DS2 was diagnosed (incorrectly) with severe bilateral hydronephrosis at an u/s around 30-ish weeks. Once he was born, it was rediagnosed to moderate hydronephrosis of the right kidney only. The first specialist we saw was terrible to us because I wouldn't put him on prophylactic abx without proof of reflux. I consented to a VCUG and renal lasix scan to ensure he didn't have reflux and that his kidney was functioning. We transfered our care elsewhere and that was an acceptable path with the new Dr. It was found to be a functioning kidney with no reflux, so no abx.

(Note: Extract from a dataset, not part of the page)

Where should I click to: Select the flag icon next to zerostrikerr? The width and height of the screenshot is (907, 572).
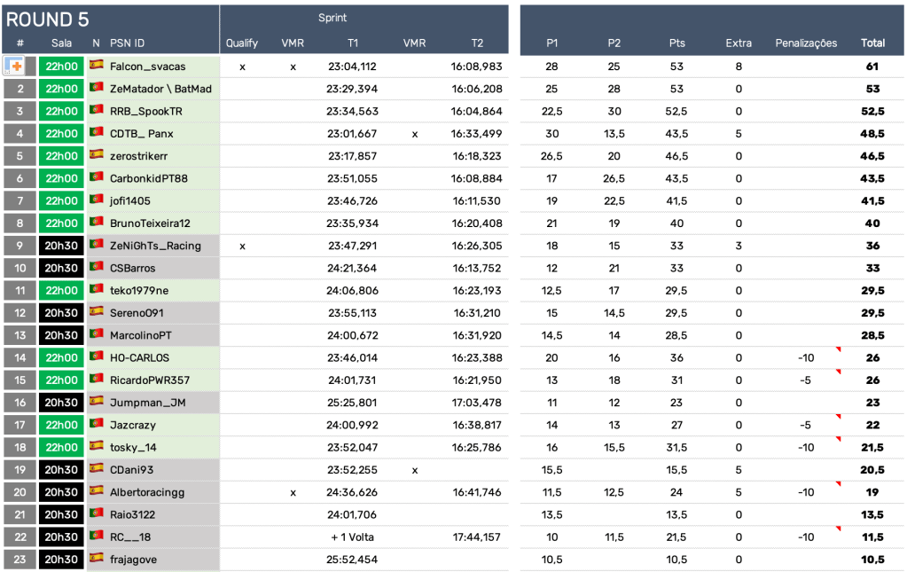coord(97,155)
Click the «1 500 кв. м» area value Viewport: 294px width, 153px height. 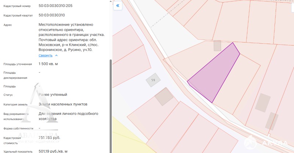(48, 64)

We agreed to follow his kidney's growth with ultrasound. A year ago, it still had not improved, but had not gotten worse. He just seemed to have a larger than average kidney that was growing at the same rate as his body. We were told his chances at this point of needing surgery were <5% (at birth we had been told around 75%). We just needed annual u/s for a couple of years, then another around puberty and we were good to go.
He's now 2 and a half. Needless to say, we were thrown for a loop a couple weeks ago when he went for his annual u/s and we were told that his kidney had more than doubled in size in the past year and we needed to do another renal lasix scan and his chances of needing surgery to remove a blockage in his ureter were at more than 50%.
He doesn't appear to be in any pain, but we were told that there is a possibility his kidney can just shut down with no symptoms so one day he will have only one functioning kidney. It was severe enough that the previously conservative Dr. said if a lasix scan were not an option, he would recommend surgery immediately.
I'm not sure what my questions really are, just hoping someone else may have gone through some of this and looking for a little support.